▼
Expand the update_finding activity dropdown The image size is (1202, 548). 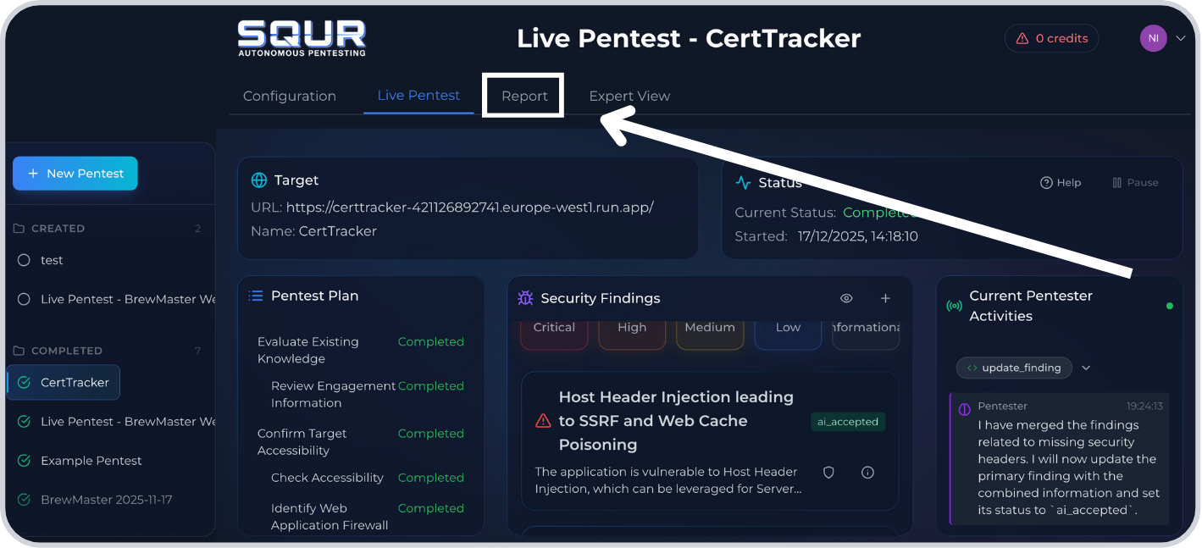(1086, 368)
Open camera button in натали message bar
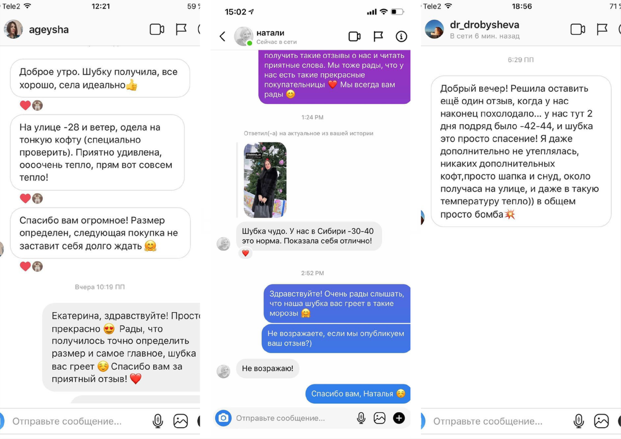 point(224,417)
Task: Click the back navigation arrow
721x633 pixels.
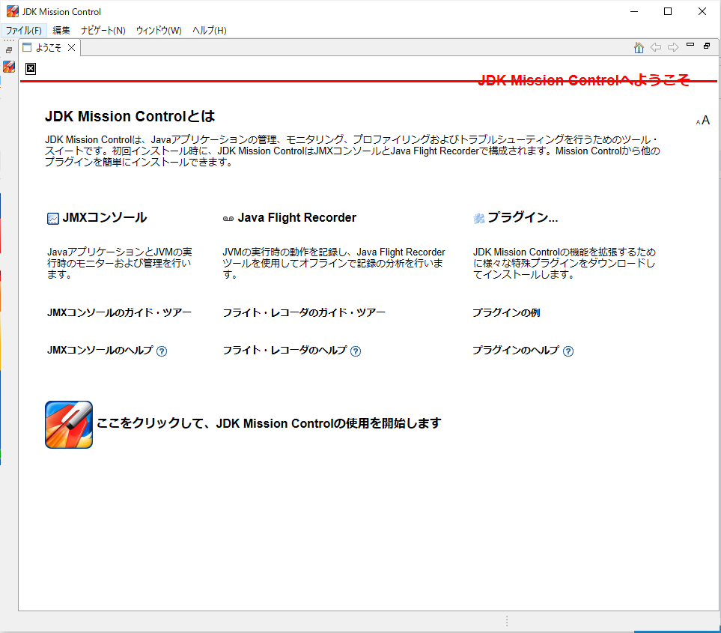Action: point(655,47)
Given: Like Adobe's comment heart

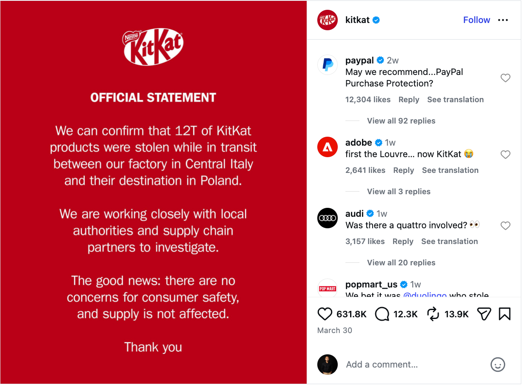Looking at the screenshot, I should click(x=505, y=155).
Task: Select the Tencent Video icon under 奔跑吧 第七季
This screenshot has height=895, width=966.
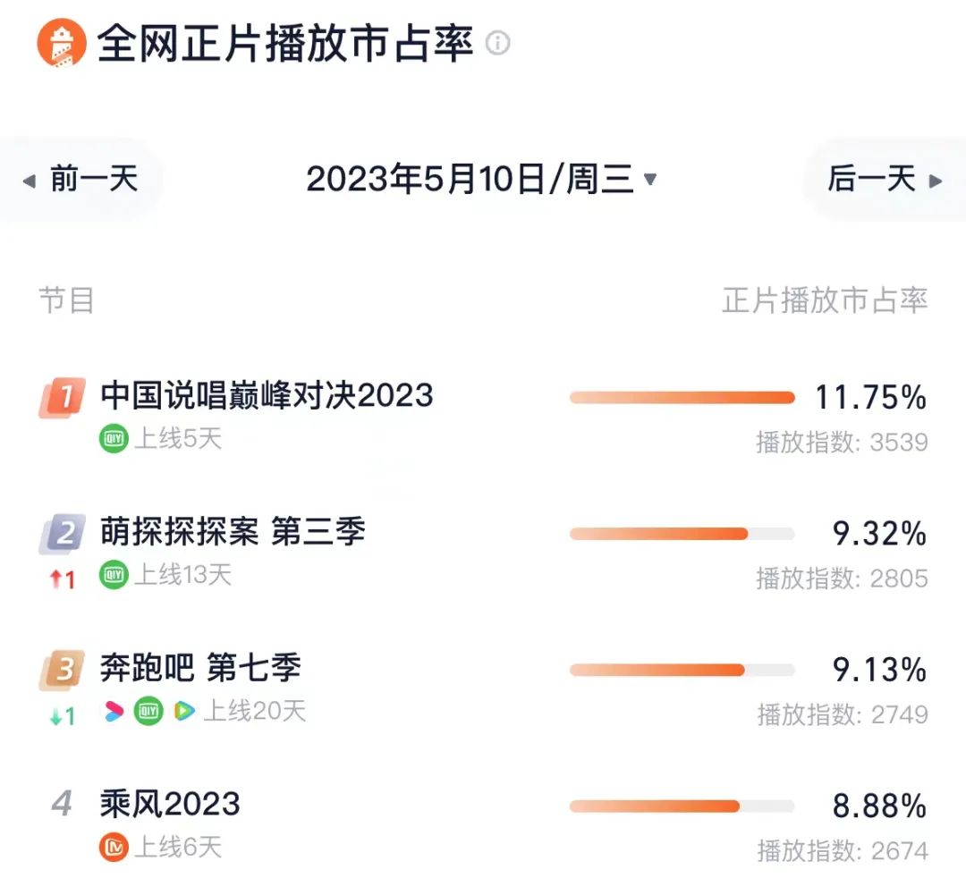Action: pyautogui.click(x=183, y=712)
▲
Return every line from the entries above that includes the word "Task".

▶ [Expected answer]
Task: Click the back navigation arrow
Task: Select the Tencent Video icon under 奔跑吧 第七季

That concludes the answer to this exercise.